Para Jesucristo las grandezas humanas no son el soporte de los valores espirituales. No serán los honores, las riquezas materiales y los bienes temporales las características de un cristiano auténtico; sólo podrá identificarse con Él quien viva con la certeza que "la auténtica grandeza del discípulo está en ser el último como Servidor fiel".
En un mundo de tantas pretensiones y apariencias, el cristiano debe convertirse en un predicador eficaz del Evangelio mediante una vida ejemplar, esto implica que su persona debe transpirar a Jesús. Todos sus actos y su vida deben gritar que pertenece a Jesús. Su quehacer es imagen real de una vida evangélica.
En síntesis: “Todo nuestro ser debe convertirse en una predicación viva, en un reflejo de Jesús, en un perfume de Jesús, algo que grite Jesús, que haga ver a Jesús, que resplandezca como una imagen de Jesús”. Esto sólo podrá lograrse cuando tengamos los mismos sentimientos de Cristo Jesús. A propósito nos dice San Pablo: “Tengan entre ustedes los mismos sentimientos de Cristo Jesús. Él, que era de condición divina, no consideró esta igualdad con Dios como algo que debía guardar celosamente: al contrario, se anonadó a sí mismo…“ (Fil, 2,5-7)

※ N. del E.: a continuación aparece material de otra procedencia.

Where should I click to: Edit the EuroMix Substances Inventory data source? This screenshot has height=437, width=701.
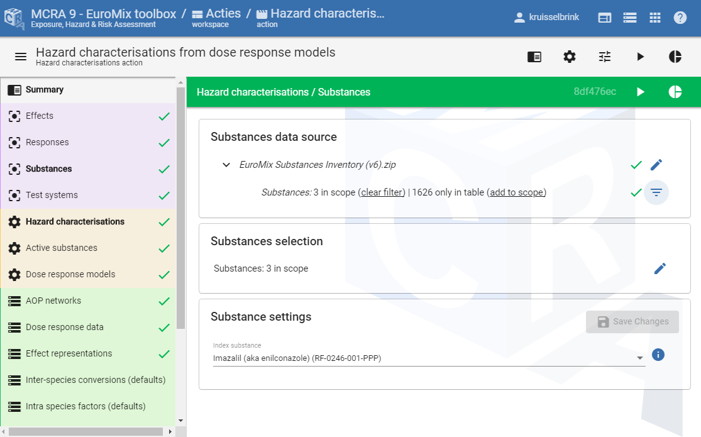click(656, 164)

Quien es capaz de abandonarse en las manos de Dios y de entregar desinteresadamente lo mejor de sí al servicio de los demás, en especial a los pobres y afligidos, ha comprendido que su nobleza y felicidad verdaderas radica en su “confianza inquebrantable en Dios y en triunfo de su Reino” y en servir a los demás al estilo de Jesús, el Señor.